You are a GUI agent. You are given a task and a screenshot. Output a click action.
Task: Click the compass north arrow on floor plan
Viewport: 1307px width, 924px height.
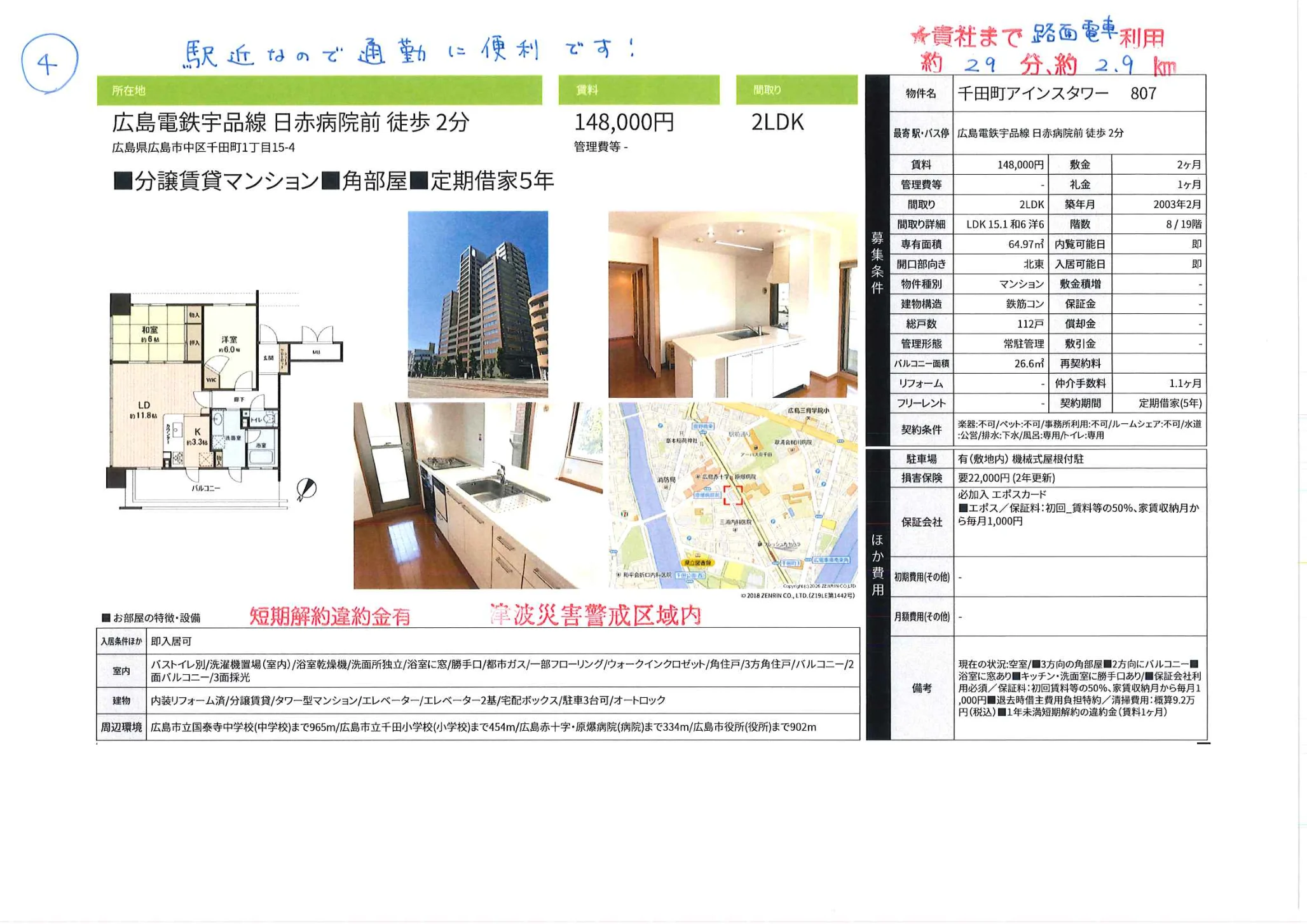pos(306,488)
--
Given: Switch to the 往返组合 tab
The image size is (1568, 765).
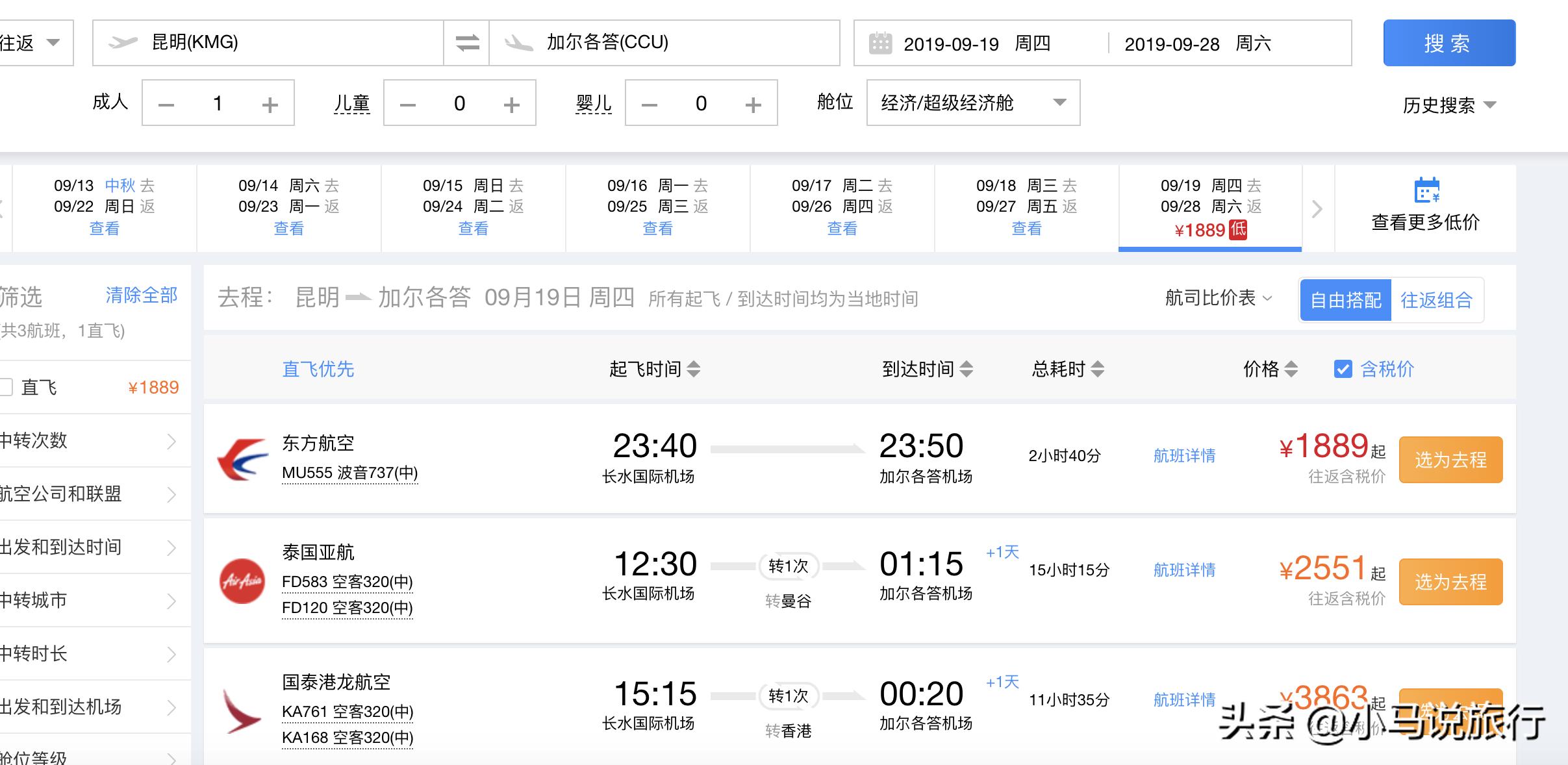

▶ _The problem_: From the entries above, write out only the lines starting at the line that holds "Given: Switch to the 往返组合 tab" and ending at the line that holds "The image size is (1568, 765).", keeping both and matching them exactly.

▶ _Output_:
Given: Switch to the 往返组合 tab
The image size is (1568, 765).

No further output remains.